Governments are using the software to target critics and activists without due process, says Ilia Kolochenko, founder of ImmuniWeb, a penetration testing services provider.
“Journalists and lawyers are commonly protected from overly intrusive investigations by virtue of criminal procedure or other legislation that was not specifically designed to offer robust protection from cyber investigations,” he says, adding: “The Middle East traditionally had less legislation relating to privacy; however, now the situation [is] changing rapidly.”
Pegasus enters multiple markets
In 2016, Citizen Lab and mobile security firm Lookout published an analysis of Pegasus spyware, which targeted iOS devices. A year later, Lookout partnered with Google release an analysis of the Android version. Since then, Israel-based NSO Group has continued to find ways to install its surveillance software on the devices of targeted individuals, sometimes requiring social engineering and other times without any user activity.
In the latest case, both types of attacks occurred, according to Access Now.
“The Pegasus victims we discovered were targeted with both zero-click and one-click attacks,” Access Now said in its report. “We also observed sophisticated social engineering attacks that delivered malicious links to victims via WhatsApp and SMS. In some cases, the perpetrators posed as journalists, seeking a media interview or quote from the targeted victims, while embedding Malicious links to Pegasus spyware in and between their messages.”
In January 2022, Access Now and Front Line Defenders first discovered that Pegasus was being used to hack Jordanian citizens, and by April 2022 the groups had detected at least five lawyers and journalists.
The NSO Group has neither confirmed nor denied Access Now’s findings.

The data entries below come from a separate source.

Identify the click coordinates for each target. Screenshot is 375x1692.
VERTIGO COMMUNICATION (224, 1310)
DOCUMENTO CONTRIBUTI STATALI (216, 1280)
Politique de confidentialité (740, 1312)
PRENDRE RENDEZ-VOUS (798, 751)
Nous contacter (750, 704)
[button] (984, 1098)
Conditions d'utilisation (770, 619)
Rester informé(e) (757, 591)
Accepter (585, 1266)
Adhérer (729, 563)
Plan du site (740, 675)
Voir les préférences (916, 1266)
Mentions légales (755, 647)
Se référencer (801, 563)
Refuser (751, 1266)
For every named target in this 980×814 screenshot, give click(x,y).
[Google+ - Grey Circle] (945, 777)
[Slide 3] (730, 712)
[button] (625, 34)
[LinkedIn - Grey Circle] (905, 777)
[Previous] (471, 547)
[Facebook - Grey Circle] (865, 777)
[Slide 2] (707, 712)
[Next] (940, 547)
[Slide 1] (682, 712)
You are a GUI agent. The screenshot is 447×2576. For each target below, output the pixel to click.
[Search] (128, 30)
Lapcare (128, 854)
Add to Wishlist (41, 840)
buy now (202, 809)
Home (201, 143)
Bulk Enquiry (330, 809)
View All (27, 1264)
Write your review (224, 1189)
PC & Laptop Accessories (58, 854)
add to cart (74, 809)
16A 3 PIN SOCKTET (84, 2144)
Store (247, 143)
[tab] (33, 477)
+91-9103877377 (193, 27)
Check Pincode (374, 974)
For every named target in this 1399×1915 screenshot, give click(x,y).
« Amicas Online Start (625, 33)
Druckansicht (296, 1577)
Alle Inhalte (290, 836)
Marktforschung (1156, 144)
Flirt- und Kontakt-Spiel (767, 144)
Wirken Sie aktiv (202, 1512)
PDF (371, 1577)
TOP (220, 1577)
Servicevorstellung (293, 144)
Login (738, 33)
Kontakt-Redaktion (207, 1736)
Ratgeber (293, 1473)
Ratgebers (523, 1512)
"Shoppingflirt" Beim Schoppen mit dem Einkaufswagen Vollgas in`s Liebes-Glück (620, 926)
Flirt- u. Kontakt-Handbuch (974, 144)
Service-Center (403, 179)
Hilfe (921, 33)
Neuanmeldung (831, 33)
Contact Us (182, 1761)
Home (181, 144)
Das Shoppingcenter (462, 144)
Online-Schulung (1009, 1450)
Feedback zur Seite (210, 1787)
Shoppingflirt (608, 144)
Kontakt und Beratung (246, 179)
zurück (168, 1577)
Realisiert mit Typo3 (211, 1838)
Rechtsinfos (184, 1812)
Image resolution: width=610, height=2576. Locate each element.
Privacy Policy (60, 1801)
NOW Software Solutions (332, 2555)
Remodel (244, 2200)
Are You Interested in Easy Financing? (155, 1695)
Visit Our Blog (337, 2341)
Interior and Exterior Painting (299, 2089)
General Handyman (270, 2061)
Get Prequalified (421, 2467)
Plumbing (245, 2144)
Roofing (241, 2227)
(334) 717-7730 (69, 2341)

“Due to regulatory and contractual constraints, NSO Group cannot confirm or deny who its government customers are,” a company spokesperson says. “The company sells only to vetted and authorized law enforcement and intelligence agencies for the purpose of investigating and preventing serious crimes and terrorism.”
Policies are needed, but technology can help
This was underlined by the spokesperson of the NSO Group its 2023 Transparency and Accountability Report to highlight its criteria in allowing the sale of software to governments of specific nations.
“We help government intelligence and law enforcement legally address their most pressing national and public security issues,” the report says, pointing to the terrorist attacks on Israel by Hamas as an example of the type of incident that company is trying to prevent. “Cyber intelligence technology is a critical tool for preventing and investigating terrorism and serious crime, and thereby protecting individuals’ fundamental rights to life, liberty and security.”
In most cases, a better policy is needed to curb the use of spyware and exploits against individual users. The targeting of journalists, lawyers and activists for exercising free speech shows that further protections need to be put in place, says ImmuniWeb’s Kolochenko.
“It’s a cat-and-mouse game: Privacy technologies will continually improve, but cybersecurity experts or hackers will continually bypass them,” he says. “I would prefer to implement protection at the legislative level, ensuring transparent and efficient oversight of cyber operations by law enforcement agencies that would protect confidential investigation information and ensure due process.”
Even though the NSO Group has found a way to… and purchased exploits on secondary markets — To bypass smartphone and computer defenses, keeping devices updated and remaining vigilant about links and attachments can make devices much harder to compromise, he says.